++++ Supplied records
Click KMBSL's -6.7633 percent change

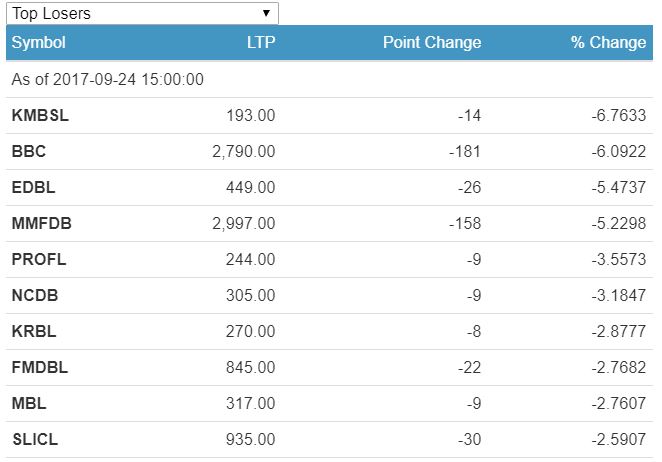618,116
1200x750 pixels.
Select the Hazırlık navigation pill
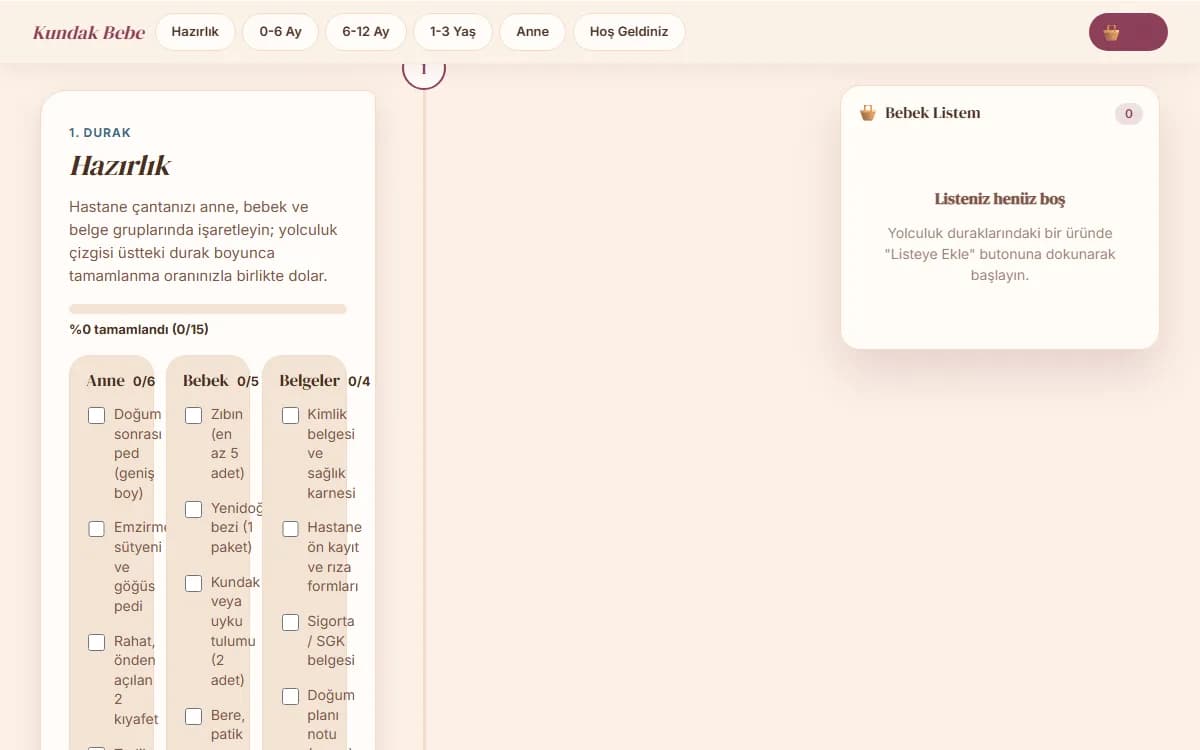click(195, 32)
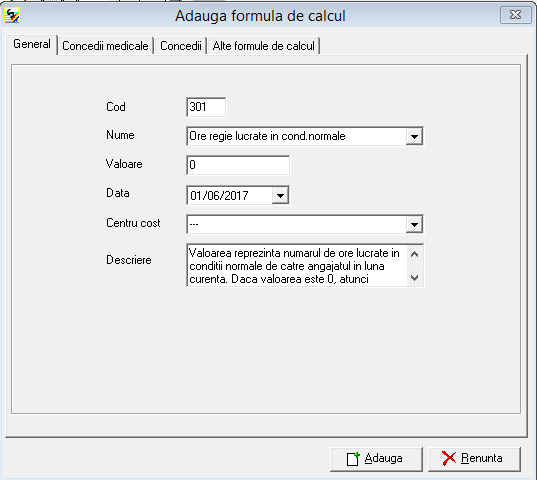Select the General tab
Screen dimensions: 537x480
click(32, 44)
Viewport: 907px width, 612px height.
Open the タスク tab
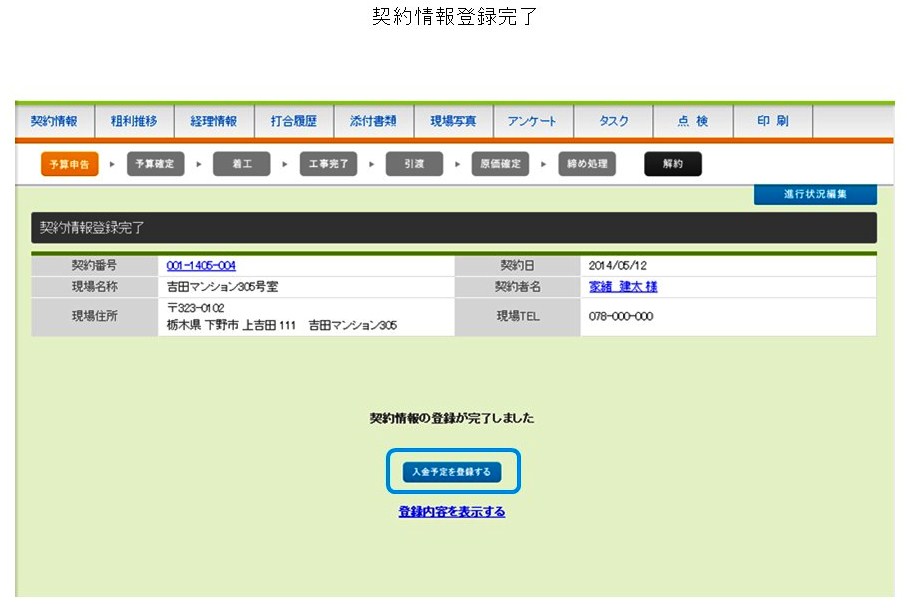[613, 121]
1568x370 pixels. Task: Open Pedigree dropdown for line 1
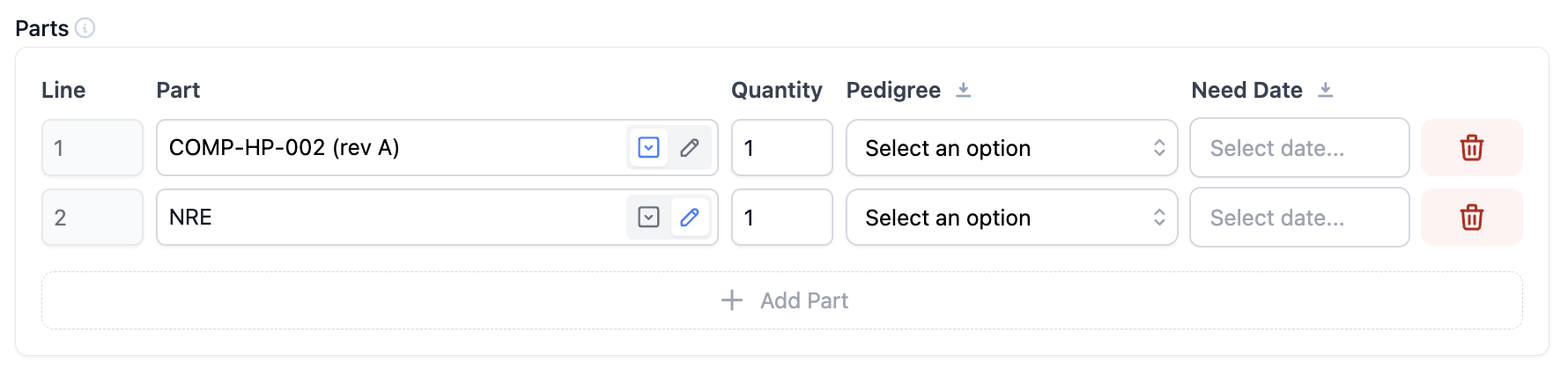[x=1011, y=148]
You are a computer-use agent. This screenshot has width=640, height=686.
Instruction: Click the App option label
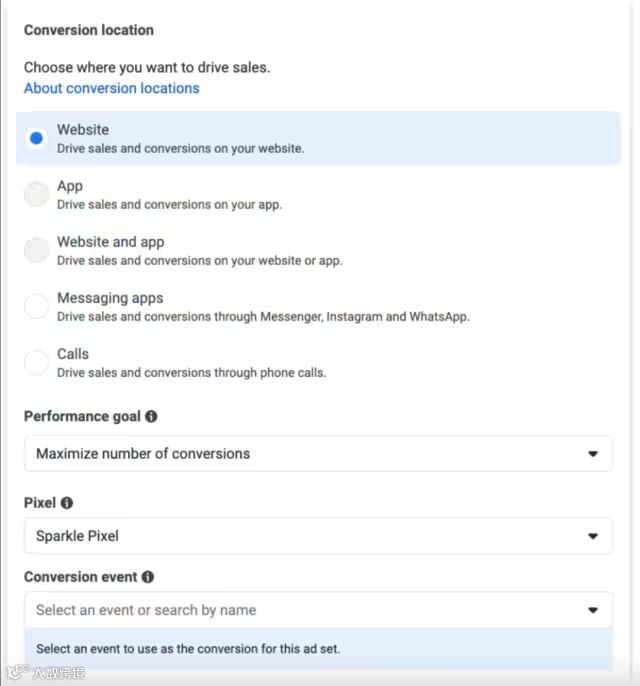pyautogui.click(x=70, y=186)
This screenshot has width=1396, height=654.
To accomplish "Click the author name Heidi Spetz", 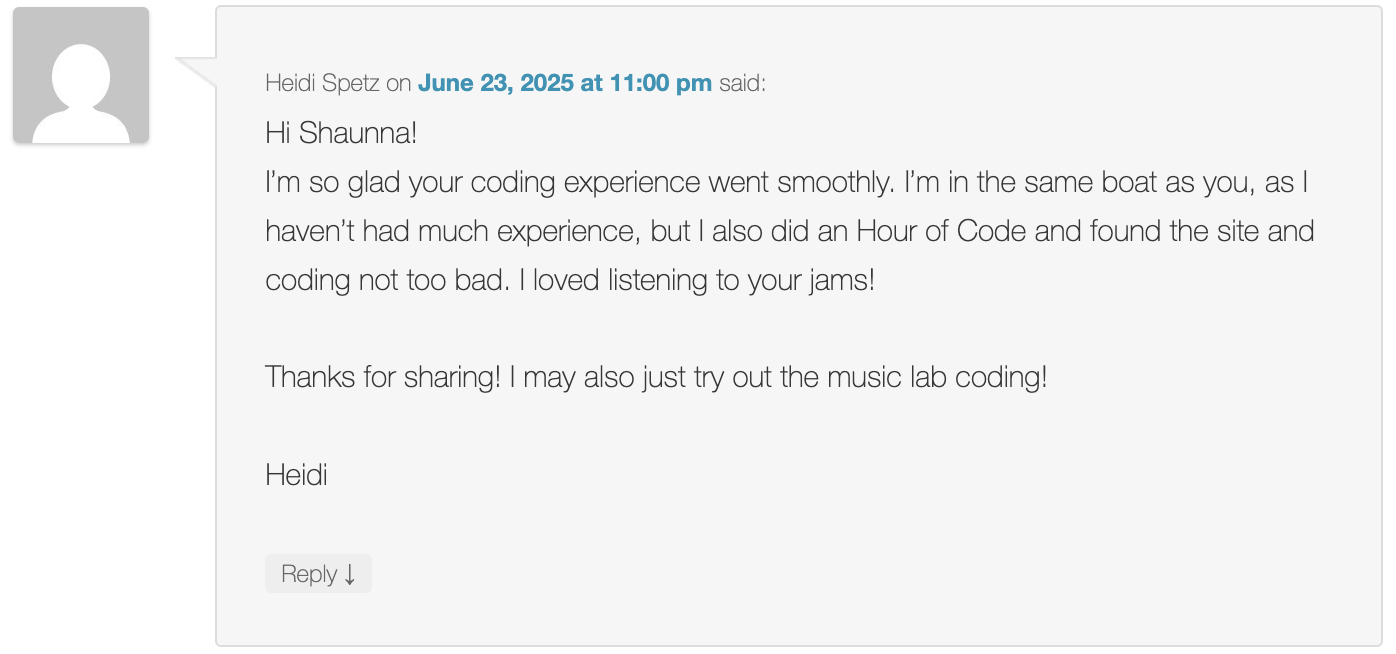I will click(322, 83).
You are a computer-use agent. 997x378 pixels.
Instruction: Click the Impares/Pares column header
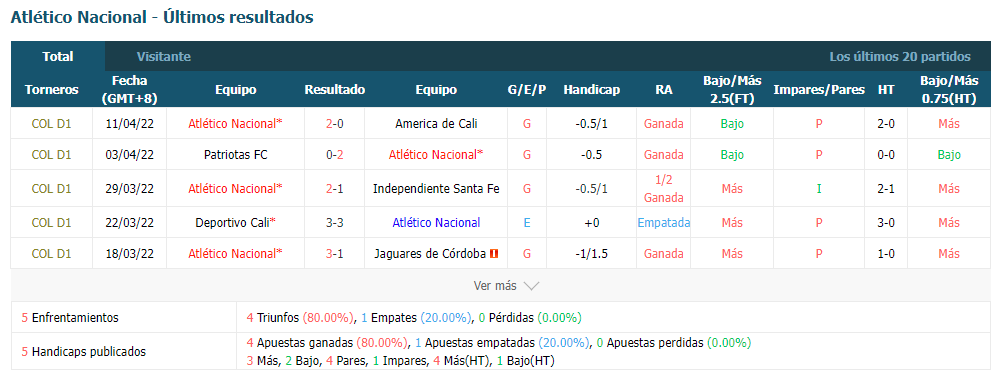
++++++++
*What to work on*. Only the lines with the string "height" are wanted; pick them out of the records above and copy them.

*Answer*.
Viewport: 907px width, 612px height.
You are a computer-use agent. This screenshot has width=640, height=686.
This screenshot has width=1396, height=654.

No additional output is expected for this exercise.